Exercise instructions
Repeat all the lines below exactly, but omit the pictures.

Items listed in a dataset
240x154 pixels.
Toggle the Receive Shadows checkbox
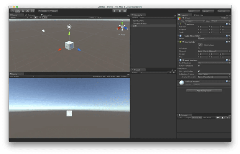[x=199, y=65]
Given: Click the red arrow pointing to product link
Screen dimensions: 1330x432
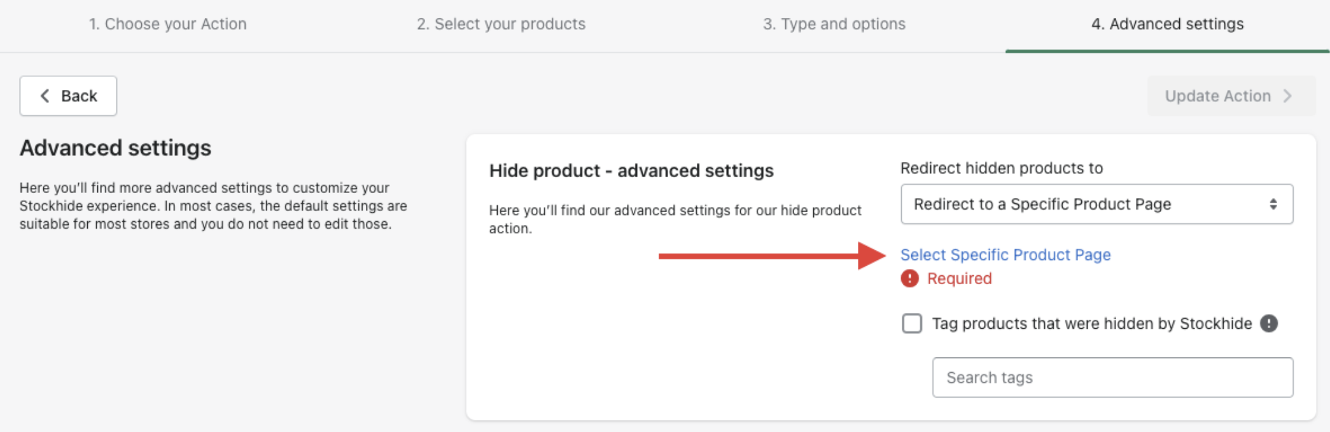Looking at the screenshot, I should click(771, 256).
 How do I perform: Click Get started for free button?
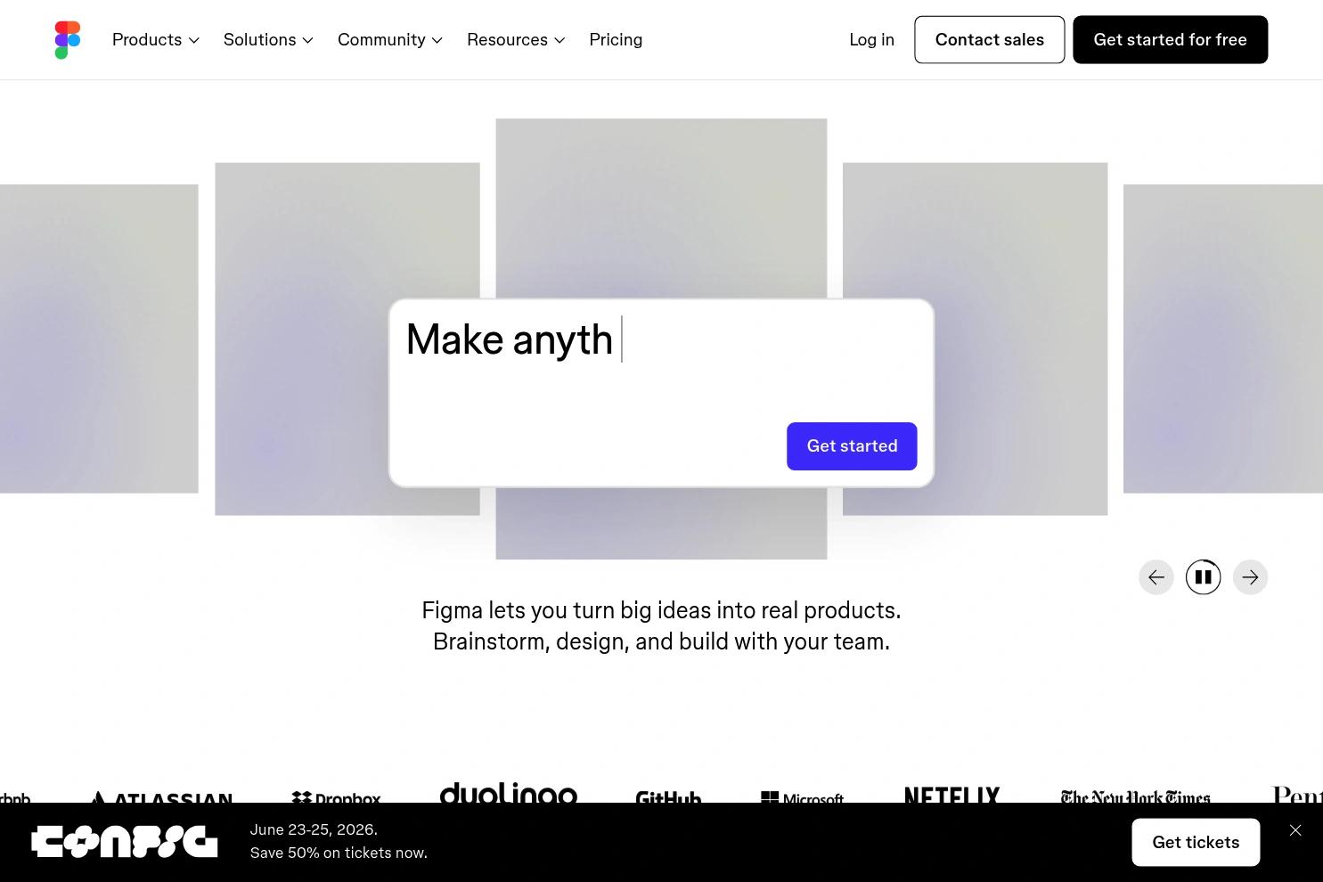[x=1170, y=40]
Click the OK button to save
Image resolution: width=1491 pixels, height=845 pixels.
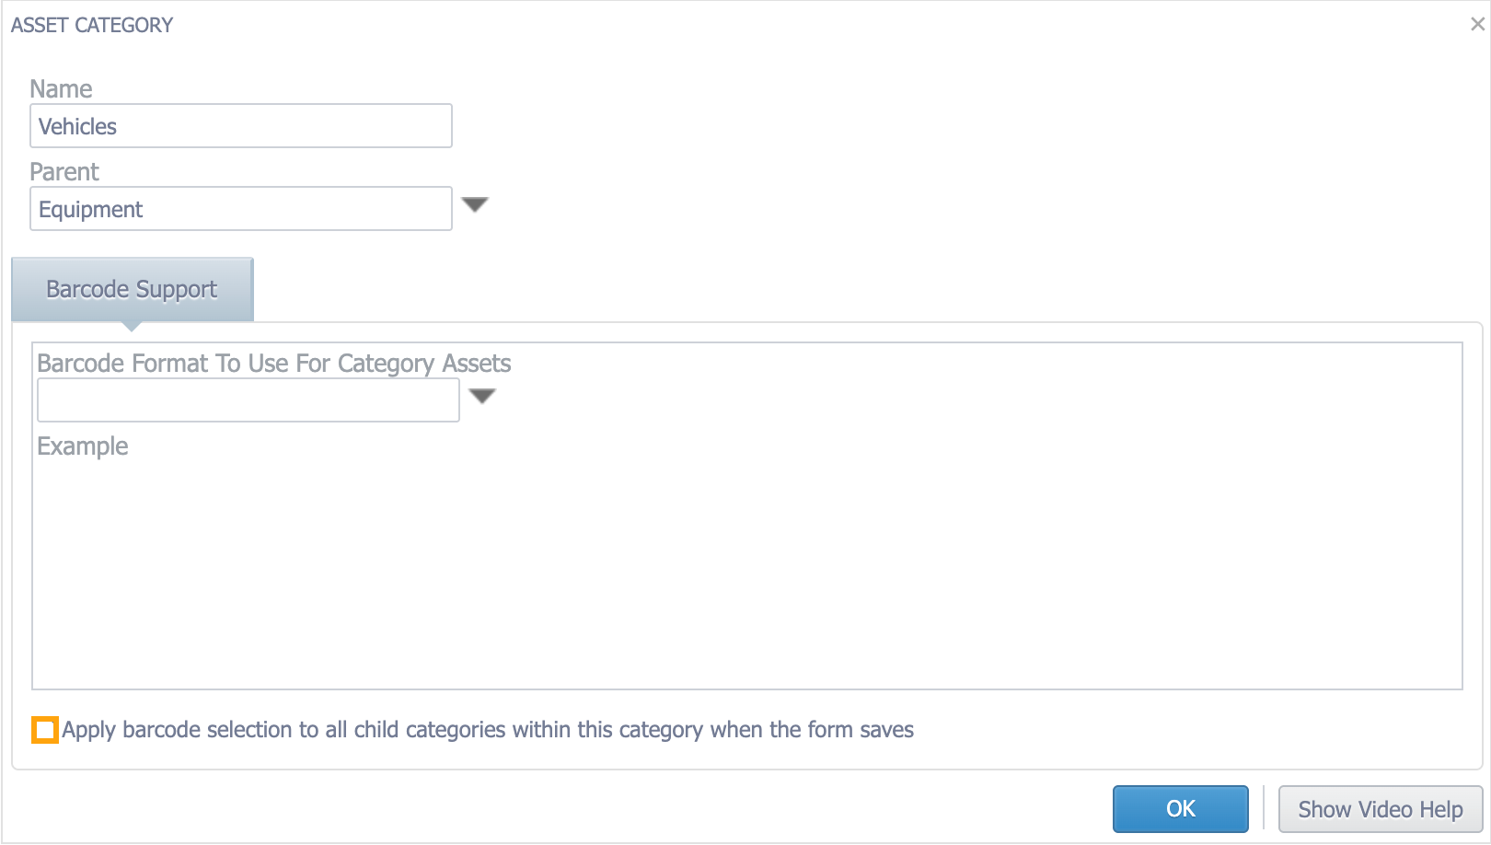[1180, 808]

Finished exercise
240x154 pixels.
Toggle the Receive Shadows checkbox
[x=199, y=65]
Given: Click the red arrow pointing to product link
Screen dimensions: 1330x432
Looking at the screenshot, I should click(771, 256).
 How do I perform: Click Get started for free button?
[x=1170, y=40]
Click the OK button to save
Image resolution: width=1491 pixels, height=845 pixels.
[1180, 808]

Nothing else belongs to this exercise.